Similarly, for a protest to work, it needs to grow, he said. This one will only grow "if a wide range of people can be part of it." And that means coalescing around an issue "as fundamental as the corruption of the system," he said.

"People realize that it's a show; it's a charade," Lessig said of the modern American political process. "When you just look a little bit deeper, it's clear that what's driving both parties is whatever is the thing that's going to maximize the money."

For instance, he said: "What Americans can rally around is that this totally corrupt system brought about this financial crisis -- and now, astonishingly, it's bought Congress enough that Congress couldn't even respond to the crisis. That's something to be terrified about."

Lessig said the movement should appeal to people from the left and right alike. "I'm a cross-partisan advocate here," he said.

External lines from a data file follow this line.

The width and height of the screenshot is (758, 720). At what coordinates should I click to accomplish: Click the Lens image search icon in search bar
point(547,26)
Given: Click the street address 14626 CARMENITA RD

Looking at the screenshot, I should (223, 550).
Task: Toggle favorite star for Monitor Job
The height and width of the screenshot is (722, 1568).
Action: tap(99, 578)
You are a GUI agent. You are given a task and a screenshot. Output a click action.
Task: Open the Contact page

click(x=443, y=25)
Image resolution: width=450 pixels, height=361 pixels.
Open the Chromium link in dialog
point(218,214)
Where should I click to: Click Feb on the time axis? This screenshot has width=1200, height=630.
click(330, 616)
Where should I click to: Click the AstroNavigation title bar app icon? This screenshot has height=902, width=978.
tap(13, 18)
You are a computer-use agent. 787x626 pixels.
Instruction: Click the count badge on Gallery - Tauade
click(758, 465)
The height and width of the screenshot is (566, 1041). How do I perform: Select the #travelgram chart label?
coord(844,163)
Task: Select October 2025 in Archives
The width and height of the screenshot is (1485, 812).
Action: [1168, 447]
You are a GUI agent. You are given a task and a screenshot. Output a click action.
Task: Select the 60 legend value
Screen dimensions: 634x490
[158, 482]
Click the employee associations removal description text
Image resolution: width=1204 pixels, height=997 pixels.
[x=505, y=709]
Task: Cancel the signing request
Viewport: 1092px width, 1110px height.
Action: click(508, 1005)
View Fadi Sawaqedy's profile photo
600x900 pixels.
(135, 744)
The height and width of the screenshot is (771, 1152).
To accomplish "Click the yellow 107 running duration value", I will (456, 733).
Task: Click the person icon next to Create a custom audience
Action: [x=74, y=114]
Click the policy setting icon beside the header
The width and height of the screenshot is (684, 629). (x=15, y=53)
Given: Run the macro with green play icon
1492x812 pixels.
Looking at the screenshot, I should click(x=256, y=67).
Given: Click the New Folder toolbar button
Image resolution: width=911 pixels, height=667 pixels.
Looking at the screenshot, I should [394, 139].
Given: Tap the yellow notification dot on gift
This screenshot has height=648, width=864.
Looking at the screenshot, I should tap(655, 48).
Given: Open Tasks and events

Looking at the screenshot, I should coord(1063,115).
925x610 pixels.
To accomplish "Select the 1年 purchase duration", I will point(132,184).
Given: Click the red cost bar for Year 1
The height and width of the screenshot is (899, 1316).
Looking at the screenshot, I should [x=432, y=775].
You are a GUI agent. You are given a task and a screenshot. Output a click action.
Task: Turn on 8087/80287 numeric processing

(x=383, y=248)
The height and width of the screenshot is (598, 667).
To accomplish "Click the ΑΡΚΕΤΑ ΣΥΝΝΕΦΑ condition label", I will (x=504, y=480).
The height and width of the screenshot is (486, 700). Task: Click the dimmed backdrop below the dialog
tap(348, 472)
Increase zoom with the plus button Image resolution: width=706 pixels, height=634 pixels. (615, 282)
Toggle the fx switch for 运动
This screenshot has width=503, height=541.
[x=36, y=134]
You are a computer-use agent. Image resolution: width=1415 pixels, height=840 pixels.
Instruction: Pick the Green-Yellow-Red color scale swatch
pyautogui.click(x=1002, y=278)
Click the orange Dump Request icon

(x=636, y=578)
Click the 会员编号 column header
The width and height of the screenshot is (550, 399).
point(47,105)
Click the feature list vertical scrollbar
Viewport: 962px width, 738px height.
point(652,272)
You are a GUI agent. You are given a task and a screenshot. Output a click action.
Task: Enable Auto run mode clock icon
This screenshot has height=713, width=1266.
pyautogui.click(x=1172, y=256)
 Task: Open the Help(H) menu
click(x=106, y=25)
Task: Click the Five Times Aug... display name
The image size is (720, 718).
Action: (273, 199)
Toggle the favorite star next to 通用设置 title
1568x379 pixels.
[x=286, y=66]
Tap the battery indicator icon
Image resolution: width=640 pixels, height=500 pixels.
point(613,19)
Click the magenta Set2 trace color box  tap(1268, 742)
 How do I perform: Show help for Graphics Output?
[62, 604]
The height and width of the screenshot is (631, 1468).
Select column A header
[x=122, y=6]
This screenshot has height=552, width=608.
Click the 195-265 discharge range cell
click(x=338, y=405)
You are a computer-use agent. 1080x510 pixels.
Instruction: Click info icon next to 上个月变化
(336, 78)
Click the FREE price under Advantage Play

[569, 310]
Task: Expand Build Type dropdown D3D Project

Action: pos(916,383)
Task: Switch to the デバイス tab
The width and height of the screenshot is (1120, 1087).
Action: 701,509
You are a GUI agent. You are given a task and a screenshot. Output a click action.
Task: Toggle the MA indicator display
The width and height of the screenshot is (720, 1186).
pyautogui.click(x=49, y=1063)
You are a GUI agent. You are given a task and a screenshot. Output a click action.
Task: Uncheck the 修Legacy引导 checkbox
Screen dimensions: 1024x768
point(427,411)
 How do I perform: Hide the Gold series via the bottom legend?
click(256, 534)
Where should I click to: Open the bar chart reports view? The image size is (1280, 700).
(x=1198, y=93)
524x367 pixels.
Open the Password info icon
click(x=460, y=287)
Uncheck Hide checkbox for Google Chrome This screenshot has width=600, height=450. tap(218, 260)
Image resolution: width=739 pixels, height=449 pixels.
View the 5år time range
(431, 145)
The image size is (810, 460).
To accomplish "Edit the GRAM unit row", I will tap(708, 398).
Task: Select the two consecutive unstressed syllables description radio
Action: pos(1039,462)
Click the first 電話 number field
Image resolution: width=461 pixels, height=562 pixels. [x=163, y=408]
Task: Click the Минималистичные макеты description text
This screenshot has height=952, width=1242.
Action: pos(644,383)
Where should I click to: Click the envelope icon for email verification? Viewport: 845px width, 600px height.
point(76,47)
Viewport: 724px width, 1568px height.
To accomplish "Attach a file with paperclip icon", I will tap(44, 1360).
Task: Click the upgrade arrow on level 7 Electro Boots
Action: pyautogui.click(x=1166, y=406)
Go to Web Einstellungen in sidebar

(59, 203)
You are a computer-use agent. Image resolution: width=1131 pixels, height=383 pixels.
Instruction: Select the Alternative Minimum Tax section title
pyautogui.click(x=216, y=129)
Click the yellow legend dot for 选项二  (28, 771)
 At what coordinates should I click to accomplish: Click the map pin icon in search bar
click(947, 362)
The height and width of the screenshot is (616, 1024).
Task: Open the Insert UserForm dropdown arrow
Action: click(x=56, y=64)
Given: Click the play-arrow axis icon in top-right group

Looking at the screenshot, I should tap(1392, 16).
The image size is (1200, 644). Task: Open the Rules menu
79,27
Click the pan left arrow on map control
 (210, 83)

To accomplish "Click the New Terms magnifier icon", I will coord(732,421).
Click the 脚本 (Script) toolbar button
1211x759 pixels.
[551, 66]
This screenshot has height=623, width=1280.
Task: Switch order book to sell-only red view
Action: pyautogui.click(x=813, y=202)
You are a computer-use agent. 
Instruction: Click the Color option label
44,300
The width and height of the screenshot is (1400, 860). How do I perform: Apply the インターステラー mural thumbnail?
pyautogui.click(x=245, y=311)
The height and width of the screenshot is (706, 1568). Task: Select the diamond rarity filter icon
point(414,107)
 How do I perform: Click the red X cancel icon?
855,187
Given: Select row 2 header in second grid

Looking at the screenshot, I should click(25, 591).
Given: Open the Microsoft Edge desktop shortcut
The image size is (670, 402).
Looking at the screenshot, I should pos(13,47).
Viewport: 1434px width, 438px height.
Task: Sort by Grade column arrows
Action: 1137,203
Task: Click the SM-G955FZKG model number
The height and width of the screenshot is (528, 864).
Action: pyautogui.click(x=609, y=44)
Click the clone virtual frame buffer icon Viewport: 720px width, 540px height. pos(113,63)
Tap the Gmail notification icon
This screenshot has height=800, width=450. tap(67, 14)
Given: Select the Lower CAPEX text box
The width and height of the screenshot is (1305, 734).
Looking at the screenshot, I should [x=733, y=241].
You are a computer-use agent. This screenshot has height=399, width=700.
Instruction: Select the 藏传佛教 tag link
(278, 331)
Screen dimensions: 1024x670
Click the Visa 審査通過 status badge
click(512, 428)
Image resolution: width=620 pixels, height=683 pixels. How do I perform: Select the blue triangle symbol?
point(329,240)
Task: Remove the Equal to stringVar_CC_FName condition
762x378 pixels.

That doesn't mean averaging things out and being left with some "mush in the middle," he said; it means giving both sides a chance to fight for what they believe in.

"It's obvious why Congress being bought troubles the left," he said, citing a range of issues including health care and climate change where reform has been blocked by moneyed interests.

"But I think that people on the right have to recognize that the things they want they will never get either," Lessig said. A simpler tax system, for instance, is not in the cards as long as both parties in Congress continue to see monkeying with the tax code as the easiest way to milk the special interests. Smaller government is an impossibility as long as Congress is incentivized to "maximize the number of people whose chains they can pull," he said.

Lessig said the ultimate example of Congress's warped priorities is the extraordinary amount of energy members devoted this spring, in the midst of an economic crisis, to the issue of bank swipe fees -- as chronicled by HufPost's Ryan Grim and Zach Carter.

"The number one issue they focused on is bank swipe fees," Lessig said. "That's only because bank swipe fees was the issue that dumped the most money into campaigns."

Lessig has little hope for the supercommittee charged with coming to a consensus on deficit reduction.

The "super-Congress, were it not for the fact that it's just as tied to special interests as Congress, could have exercised independent judgment in a way that broke critical spending and taxing logjams," he said. "But they too will have internalized the recognition of where they can touch and where they can't touch."

Two grassroots political organizations -- one from the right, one from the left -- recently announced they had found agreement on $1 trillion in deficit reduction by targeting wasteful spending, ineffective programs and massive giveaways to special interests. But, Lessig said, "The reason why none of those happen is that each of those things that those sides agree about are exactly the triggers that flush cash into the process."

Members of Congress "just recognize what they need to do to flush the money into the system," he said. "Nobody has to tell them, nobody has to order them, they're just good money maximizers."

In his book, Lessig outlines long-term measures to reverse the corrupt power of money -- most notably a new constitutional convention.

But the first step is mobilizing the electorate -- which is why he's so excited about Occupy Wall Street.

That's not to say that he's overly optimistic. "There are a thousand other steps that have to happen afterward," he said. But, he said, "there's some issues you fight whether you believe you're going to win or not."